In the United States, life insurance is regulated on a state by state basis, although most state regulations follow a common model and the state regulations in the states where life insurance companies are headquartered (most often Connecticut) are particularly influential.
Typically, a U.S. life insurance policy is "incontestable" after two years from its starting date, which means that the insurance company cannot refuse to pay due to an inaccuracy in the information used to underwrite the policy, or due to suicide, but do not pay if there is a suicide within two years of taking out the policy. At least some states, including Colorado, as noted below, bar suicide exclusions if the death takes place more than a year after the policy is purchased.
This evolved after many decades of litigation, in the late 1800s and early 1900s, between survivors of people who died and life insurance companies who sought the right to refuse to pay for any inaccuracy in the information provided to underwrite the policy (even if unrelated to the actual cause of death) due to fraud, and for suicide on the theory that it was a premeditated way to cheat the company.
Mostly, insurance companies lost unless they could show that the inaccuracy made when the policy was applied for was the cause of death, or the suicidal ideation that caused the death was present when the policy was applied for by the insured.
The legislatively established bright line rule roughly captured the results of those disputes, with much less litigation cost, while giving insureds more confidence that they would not be cheated of their premiums when they died due to reasons trumped up after the death by the insurance company.

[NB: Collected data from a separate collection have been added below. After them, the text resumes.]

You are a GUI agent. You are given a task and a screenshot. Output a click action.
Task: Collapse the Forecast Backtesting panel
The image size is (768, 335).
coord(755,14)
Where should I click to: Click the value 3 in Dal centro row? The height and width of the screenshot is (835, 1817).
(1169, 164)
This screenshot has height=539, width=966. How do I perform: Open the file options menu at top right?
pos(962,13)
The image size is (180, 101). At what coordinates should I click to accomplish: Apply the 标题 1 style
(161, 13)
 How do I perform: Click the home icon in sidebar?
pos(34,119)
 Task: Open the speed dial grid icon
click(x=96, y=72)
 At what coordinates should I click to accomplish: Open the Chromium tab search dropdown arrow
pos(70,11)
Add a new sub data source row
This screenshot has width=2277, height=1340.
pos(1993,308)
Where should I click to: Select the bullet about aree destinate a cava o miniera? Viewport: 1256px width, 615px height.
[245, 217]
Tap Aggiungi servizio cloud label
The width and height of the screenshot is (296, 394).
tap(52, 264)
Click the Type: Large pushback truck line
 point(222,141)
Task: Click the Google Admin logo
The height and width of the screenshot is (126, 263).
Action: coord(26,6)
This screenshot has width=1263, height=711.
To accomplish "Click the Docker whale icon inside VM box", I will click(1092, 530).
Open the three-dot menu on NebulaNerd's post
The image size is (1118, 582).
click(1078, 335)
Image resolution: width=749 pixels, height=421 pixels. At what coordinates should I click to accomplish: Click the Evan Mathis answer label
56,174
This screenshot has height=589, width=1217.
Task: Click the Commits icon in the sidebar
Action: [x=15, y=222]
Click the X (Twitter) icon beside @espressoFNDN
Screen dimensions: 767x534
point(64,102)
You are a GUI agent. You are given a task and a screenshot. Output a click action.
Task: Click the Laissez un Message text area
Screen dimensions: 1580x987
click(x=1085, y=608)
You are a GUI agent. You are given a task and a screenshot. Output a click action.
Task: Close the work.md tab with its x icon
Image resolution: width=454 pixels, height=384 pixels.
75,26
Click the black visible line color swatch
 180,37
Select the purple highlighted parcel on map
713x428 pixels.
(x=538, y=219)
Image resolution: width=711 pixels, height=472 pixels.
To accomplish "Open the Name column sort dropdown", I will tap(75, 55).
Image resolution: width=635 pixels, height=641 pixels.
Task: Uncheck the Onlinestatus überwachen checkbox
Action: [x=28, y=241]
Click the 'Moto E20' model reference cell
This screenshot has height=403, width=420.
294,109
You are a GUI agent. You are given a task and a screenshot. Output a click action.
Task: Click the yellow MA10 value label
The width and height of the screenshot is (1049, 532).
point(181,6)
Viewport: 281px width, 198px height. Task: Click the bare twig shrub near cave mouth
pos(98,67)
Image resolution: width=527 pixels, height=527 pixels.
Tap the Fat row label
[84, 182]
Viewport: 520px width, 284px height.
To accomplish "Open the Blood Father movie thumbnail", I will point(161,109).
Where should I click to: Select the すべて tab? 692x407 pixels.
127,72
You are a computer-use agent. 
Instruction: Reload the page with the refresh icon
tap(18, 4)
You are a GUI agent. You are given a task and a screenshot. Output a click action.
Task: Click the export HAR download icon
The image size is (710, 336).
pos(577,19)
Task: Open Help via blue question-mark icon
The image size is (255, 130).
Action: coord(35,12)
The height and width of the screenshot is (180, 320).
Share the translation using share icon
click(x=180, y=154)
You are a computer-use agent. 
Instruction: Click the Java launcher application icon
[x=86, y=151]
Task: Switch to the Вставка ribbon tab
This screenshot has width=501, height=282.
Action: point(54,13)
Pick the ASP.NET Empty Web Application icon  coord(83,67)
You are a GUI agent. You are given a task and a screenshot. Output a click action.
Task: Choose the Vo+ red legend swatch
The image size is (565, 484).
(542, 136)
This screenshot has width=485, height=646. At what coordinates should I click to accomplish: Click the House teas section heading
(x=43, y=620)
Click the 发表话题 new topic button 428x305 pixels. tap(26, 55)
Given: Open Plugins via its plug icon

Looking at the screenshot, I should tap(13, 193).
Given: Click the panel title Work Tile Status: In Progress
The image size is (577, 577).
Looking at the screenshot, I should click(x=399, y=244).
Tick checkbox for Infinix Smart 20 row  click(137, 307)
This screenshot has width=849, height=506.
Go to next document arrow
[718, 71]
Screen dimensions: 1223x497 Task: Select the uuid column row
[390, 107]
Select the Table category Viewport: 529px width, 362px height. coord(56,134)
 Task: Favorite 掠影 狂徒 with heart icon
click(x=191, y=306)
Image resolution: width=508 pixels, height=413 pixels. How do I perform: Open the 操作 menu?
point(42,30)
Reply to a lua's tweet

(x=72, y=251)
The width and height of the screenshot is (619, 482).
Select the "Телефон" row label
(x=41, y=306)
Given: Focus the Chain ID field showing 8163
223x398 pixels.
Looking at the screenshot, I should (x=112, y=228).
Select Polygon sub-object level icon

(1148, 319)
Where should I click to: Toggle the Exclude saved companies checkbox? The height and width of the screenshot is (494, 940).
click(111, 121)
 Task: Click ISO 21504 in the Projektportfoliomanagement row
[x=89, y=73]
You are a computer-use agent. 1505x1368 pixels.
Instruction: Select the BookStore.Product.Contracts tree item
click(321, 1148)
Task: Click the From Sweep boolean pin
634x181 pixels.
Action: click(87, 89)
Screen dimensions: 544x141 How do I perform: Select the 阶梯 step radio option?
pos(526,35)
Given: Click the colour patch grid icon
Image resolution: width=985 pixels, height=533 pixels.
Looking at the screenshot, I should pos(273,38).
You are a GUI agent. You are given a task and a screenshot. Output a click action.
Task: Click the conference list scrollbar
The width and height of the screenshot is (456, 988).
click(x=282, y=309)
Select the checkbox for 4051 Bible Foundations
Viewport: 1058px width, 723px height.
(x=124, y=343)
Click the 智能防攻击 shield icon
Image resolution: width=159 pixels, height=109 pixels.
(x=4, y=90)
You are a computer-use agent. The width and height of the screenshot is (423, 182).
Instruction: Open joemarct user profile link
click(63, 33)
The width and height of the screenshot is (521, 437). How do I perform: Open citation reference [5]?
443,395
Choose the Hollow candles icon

If suicide was a defense to paying out, every large dollar payout by a life insurance company would be investigated heavily and insurance companies would lobby coroners to make that determination of death in close cases. After all, often deaths that are basically from natural causes, such as those in a hospice, where death may be hastened but made less painful by use of heavy doses of painkillers as palliative care, could be characterized as suicide by an aggressive insurance company if it had an incentive to do so.
In Colorado, the relevant statute (Section 10-7-102, Colorado Revised Statutes), which is typical, states in the pertinent part:
(1) It is unlawful for any foreign or domestic life insurance company
to issue or deliver in this state any life insurance policy unless the
same contains the following provisions: . . .
(b) A provision that the policy shall constitute the entire contract
between the parties and shall be incontestable after it has been in
force during the lifetime of the insured for two years from its date,
except for nonpayment of premiums and except for violation of the
conditions of the policy relating to naval and military service in
time of war or other prohibited risks, and, at the option of the
company, provisions relative to benefits in the event of total and
permanent disability and provisions which grant additional insurance
specifically against death by accident may also be excepted[.]
Colorado's life insurance statute also provides at Section 10-7-109, Colorado Revised Statutes, in addition to the incontestability provision, that:
The suicide of a policyholder after the first policy year of any life
insurance policy issued by any life insurance company doing business
in this state shall not be a defense against the payment of a life
insurance policy, whether said suicide was voluntary or involuntary,
and whether said policyholder was sane or insane. Nothing in this
section is intended or shall be construed to apply to any accident
insurance policy insuring against accidental death or death by
accidental means or to those parts or provisions of any life insurance
policy insuring specifically against accidental death or death by
Similar provisions have been on the books in Colorado since at least 1910 (the oldest decided annotated case), and the requirement was held to be constitutional in 1916. Weber v. Head Camp, Pac. Jurisdiction, Woodmen of the World, 60 Colo. 529, 154 P. 728 (1916).